### Task brief
Reproduce the line containing "Task: Click Personalised" in the listing below, then every later line up to the end, precisely as written.

### Excerpted data
##############################

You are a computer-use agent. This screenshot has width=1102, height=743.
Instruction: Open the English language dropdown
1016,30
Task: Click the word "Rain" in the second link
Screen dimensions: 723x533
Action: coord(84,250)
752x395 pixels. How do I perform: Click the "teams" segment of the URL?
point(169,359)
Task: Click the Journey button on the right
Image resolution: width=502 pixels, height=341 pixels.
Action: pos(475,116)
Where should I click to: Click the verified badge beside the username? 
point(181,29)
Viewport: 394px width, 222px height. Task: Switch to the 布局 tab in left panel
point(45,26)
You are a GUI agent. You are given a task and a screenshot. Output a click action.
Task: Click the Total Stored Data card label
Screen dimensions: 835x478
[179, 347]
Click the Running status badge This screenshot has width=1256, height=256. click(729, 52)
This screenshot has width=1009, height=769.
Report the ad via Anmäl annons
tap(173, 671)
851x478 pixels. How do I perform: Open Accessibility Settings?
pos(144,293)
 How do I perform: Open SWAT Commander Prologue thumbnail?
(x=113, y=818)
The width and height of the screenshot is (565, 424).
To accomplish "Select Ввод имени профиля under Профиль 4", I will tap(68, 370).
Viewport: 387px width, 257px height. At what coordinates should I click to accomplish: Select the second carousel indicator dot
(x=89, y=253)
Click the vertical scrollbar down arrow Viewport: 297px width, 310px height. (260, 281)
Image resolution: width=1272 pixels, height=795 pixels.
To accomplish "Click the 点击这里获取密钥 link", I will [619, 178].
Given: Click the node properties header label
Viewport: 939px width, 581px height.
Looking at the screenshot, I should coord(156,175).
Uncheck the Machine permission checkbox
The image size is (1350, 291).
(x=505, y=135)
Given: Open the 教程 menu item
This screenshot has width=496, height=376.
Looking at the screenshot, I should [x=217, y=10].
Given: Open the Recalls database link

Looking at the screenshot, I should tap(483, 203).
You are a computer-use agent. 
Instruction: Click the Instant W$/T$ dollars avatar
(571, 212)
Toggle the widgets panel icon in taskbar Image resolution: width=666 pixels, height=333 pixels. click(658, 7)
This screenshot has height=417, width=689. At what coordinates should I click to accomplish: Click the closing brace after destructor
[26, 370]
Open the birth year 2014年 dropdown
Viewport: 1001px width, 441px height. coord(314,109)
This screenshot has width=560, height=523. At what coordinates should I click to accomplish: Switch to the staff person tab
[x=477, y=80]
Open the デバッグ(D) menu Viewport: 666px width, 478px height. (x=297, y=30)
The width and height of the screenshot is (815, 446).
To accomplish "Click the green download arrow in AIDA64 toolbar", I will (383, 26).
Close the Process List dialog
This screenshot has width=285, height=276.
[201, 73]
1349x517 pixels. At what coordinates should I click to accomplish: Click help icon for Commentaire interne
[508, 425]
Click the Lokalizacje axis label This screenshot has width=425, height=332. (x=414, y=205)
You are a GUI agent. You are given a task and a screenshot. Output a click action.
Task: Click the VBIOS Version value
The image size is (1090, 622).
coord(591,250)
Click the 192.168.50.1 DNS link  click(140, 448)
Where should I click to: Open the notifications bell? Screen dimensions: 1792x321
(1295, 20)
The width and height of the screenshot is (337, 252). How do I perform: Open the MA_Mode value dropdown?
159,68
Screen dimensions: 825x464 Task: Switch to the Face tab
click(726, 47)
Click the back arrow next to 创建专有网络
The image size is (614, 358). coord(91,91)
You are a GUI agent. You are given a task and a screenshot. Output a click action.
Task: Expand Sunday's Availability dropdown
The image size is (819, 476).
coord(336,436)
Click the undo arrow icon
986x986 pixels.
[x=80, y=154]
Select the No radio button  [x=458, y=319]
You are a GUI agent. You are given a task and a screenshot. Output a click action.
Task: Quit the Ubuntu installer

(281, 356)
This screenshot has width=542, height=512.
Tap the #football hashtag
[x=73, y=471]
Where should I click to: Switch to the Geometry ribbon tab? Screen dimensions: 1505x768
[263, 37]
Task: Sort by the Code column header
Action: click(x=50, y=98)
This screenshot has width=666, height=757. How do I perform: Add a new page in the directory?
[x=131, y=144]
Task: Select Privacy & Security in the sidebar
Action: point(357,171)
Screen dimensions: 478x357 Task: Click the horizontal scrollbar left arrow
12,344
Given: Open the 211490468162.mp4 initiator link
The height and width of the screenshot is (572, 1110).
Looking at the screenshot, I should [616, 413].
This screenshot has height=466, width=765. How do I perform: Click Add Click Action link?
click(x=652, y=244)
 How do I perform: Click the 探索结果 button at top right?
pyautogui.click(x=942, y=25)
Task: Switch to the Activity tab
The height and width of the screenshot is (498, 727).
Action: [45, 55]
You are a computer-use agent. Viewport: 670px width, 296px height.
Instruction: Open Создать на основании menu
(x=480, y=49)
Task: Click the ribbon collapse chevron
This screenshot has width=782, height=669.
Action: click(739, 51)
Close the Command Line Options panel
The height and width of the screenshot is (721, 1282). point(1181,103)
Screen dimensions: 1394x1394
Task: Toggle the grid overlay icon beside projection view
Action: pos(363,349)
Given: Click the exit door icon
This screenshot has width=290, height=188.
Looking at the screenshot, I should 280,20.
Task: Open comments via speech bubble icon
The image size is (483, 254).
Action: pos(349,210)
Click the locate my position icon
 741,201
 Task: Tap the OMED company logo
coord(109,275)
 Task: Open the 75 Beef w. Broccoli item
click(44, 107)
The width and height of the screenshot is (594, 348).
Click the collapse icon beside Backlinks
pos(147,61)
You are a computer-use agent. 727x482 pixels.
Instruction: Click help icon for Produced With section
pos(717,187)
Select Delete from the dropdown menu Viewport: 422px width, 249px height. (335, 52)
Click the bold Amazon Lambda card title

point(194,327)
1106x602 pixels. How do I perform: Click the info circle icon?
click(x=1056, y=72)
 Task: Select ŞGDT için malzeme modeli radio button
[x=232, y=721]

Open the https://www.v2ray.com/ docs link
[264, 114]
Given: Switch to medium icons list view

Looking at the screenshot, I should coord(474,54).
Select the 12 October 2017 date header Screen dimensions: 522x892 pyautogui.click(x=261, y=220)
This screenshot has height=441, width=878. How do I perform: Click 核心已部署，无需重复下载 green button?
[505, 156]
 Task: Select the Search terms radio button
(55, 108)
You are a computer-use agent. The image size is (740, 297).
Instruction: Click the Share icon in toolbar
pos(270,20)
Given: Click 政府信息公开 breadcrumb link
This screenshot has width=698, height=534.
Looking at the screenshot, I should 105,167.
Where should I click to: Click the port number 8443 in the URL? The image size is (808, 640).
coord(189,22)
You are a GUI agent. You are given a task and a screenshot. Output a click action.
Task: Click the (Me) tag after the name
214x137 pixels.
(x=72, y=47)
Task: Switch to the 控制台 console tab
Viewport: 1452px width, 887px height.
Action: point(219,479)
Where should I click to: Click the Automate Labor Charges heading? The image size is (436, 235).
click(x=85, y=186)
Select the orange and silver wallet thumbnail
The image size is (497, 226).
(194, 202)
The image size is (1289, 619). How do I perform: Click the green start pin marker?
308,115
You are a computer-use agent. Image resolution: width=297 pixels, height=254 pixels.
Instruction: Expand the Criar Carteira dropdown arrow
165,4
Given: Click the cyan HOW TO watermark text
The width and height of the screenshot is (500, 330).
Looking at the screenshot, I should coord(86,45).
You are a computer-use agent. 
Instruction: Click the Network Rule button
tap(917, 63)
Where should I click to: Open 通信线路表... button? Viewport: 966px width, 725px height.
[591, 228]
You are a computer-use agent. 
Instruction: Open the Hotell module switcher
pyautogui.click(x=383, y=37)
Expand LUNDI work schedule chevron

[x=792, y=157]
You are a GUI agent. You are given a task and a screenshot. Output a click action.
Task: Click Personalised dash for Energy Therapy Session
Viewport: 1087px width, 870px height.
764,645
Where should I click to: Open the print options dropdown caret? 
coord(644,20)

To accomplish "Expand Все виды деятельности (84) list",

##############################

### Expected answer
Task: Click Personalised dash for Energy Therapy Session
Viewport: 1087px width, 870px height.
764,645
Where should I click to: Open the print options dropdown caret? 
coord(644,20)

To accomplish "Expand Все виды деятельности (84) list",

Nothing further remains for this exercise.